É com grande honra que publicamos o informativo desta semana, com a distinta colaboração do Dr. Victor Marschall Ferreira, consultor jurídico e assessor parlamentar do Senado Federal:
O anúncio de que as operadoras de internet passariam a aplicar o sistema de franquia limitada de consumo na banda larga fixa deixou o país assustado. A exemplo do que ocorre com alguns planos de internet móvel, as operadoras poderiam diminuir a velocidade ou até mesmo cortar o acesso após o consumidor atingir o limite de dados estipulado.
A reação da sociedade foi imediata. Em menos de uma semana, um abaixo assinado online já reunia mais de 1 milhão e 600 mil assinaturas contra a medida. Numa análise rápida, indagações nos colocam a dúvida: não seria bom para a concorrência, que as empresas tivessem mais liberdade para moldar os seus serviços e produtos a fim de atingir em cheio as mais específicas demandas dos consumidores? Em geral, sim. Mas não nesse caso, não.
O setor de telecomunicações no Brasil está longe de ser regido pelas regras de mercado mais livres. A Anatel, que deveria zelar pelos interesses do consumidor e estimular a competição entre as empresas, atua mais como um balcão de regulações, ao contrário do que pensa o senso comum. Por isso mesmo o susto foi maior quando a agência anunciou o apoio à medida proposta pelas empresas, chegando a declarar, por meio de seu presidente, que “a era da internet ilimitada acabou”. Ora, essa declaração, por si só, já evidencia que o objetivo principal da Anatel, ao dar guarida à pretensão de limitar a internet, não é estimular a concorrência para gerar mais produtos e serviços, muito menos proteger o interesse do consumidor. Sob proteção da Anatel e com a máscara da falsa concorrência, o que temos na prática é um oligopólio.

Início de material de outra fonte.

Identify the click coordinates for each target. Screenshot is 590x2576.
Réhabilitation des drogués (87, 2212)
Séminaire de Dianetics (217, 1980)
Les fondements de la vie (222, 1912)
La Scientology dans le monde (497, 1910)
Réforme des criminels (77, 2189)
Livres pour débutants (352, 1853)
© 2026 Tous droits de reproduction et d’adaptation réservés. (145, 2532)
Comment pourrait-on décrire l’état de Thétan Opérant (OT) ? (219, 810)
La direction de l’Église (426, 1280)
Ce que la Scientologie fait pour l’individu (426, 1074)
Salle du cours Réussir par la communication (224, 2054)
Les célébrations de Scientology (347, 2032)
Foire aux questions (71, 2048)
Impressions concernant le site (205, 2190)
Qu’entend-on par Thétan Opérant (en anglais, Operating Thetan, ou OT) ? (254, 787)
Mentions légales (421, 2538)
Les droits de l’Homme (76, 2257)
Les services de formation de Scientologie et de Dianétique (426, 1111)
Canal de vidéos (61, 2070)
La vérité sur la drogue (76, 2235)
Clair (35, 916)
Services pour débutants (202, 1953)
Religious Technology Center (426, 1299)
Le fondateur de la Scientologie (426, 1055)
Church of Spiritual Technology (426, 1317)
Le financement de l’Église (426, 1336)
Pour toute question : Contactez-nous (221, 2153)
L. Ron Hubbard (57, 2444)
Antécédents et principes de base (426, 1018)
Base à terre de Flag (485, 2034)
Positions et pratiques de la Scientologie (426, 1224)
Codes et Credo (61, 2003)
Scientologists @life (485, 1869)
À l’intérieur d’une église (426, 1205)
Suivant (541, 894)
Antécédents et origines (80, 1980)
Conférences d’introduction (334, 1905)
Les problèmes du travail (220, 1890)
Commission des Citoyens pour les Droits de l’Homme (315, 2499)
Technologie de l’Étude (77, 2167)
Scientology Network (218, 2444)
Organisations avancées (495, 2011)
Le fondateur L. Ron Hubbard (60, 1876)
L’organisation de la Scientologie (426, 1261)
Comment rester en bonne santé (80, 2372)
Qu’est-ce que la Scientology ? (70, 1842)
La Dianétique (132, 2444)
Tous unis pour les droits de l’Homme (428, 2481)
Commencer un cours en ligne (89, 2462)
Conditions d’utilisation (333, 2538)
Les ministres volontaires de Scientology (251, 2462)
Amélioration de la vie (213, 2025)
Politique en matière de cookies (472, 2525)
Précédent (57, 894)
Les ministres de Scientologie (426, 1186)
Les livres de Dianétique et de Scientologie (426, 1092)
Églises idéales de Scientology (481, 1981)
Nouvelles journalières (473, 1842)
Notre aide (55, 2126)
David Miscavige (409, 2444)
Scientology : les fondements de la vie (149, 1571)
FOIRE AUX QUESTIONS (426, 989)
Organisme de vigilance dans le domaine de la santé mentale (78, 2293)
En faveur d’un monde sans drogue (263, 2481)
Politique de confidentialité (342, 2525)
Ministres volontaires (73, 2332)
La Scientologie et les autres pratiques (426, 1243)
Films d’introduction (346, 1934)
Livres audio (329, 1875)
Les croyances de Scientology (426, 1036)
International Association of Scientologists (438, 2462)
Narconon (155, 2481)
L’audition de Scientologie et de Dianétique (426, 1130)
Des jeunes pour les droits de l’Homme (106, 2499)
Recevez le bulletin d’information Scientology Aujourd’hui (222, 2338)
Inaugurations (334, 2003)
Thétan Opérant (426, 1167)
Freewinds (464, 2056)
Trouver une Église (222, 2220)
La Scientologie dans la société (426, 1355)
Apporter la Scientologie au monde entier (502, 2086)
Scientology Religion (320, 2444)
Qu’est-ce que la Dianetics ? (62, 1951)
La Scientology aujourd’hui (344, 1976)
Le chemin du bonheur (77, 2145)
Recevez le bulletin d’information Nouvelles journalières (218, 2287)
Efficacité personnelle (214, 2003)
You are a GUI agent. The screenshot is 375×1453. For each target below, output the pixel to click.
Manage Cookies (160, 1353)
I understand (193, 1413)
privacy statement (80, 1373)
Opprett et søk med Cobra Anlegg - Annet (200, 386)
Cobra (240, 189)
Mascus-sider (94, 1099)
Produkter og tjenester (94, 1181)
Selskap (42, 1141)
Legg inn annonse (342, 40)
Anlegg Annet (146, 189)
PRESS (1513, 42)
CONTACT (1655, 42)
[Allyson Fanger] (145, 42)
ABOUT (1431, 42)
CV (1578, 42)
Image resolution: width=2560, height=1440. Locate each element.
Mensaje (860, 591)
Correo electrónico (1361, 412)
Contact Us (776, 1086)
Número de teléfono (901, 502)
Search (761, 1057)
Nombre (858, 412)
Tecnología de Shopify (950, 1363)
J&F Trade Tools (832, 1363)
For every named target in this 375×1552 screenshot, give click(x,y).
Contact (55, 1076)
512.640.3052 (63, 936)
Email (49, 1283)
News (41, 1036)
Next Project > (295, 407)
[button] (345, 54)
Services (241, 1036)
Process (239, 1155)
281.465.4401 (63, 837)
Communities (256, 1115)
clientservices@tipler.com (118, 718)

Para o consumidor, o ideal é que se tenha o maior número de opções possível, mas num mercado tão fechado, no qual quase 90% dos contratos de internet banda larga fixa residencial são controlados por apenas três empresas, permitir que se limite o acesso à rede pode representar um enorme retrocesso. Hoje, inúmeros aspectos do exercício da cidadania dependem completamente da internet, como é o caso do ensino à distância (EAD), a declaração do imposto de renda e o acesso aos processos judiciais eletrônicos. Os serviços, a mídia, a informação e a comunicação, enfim, a vida das pessoas comuns está conectada.
Sem a verdadeira concorrência, adotar o modelo de franquia de consumo limitada seria o mesmo que deixar a população refém de altos preços e serviços de baixa qualidade, impostos por um sistema cartelizado.
Caso uma empresa estrangeira, como a Verizon, Vodafone ou Orange queira entrar no mercado brasileiro, vai se ver diante de barreiras de entrada quase intransponíveis, o que termina por inviabilizar o investimento e levá-la à desistência.
O ordenamento brasileiro impõe inúmeros requisitos como padrões mínimos de qualidade, abrangência mínima da prestação do serviço, o que obriga as empresas a comprarem enormes blocos de radiofrequência disponíveis apenas em leilões da Anatel. Não há condições para a livre entrada de novos prestadores do serviço.
A Anatel conta com mais de 600 resoluções que burocratizam o sistema.
Com todas as barreiras de entrada aí postas para impedir a participação de novas empresas, caso as 3 participantes do oligopólio decidissem adotar o sistema de franquia limitada para todos os planos, o Brasil poderia se tornar o único país democrático a não dar aos seus cidadãos a possibilidade de contratar a opção de internet ilimitada.
O poder público não pode se omitir nessas duas situações: a urgente, em que o consumidor se vê na iminência de ter de lidar com práticas abusivas em escala nacional; e a crônica, em que nosso sistema de telecomunicações sofre com a burocracia e a reserva de mercado do oligopólio vigente.
Como solução para a primeira, cabe a coerção das intenções de adotar práticas abusivas; por sua vez, resolver a segunda situação somente é possível repensando todo o nosso ordenamento arcaico e protecionista, revisando o papel da Anatel e abrindo o mercado.
É preciso evitar o abuso do oligopólio, que hoje mantém a população refém. Mas é igualmente necessário abrir o mercado das telecomunicações no país, discutir os critérios de entrada, revisar as resoluções da Anatel e, em nome de serviços cada vez melhores e mais baratos, levantar a bandeira da competição.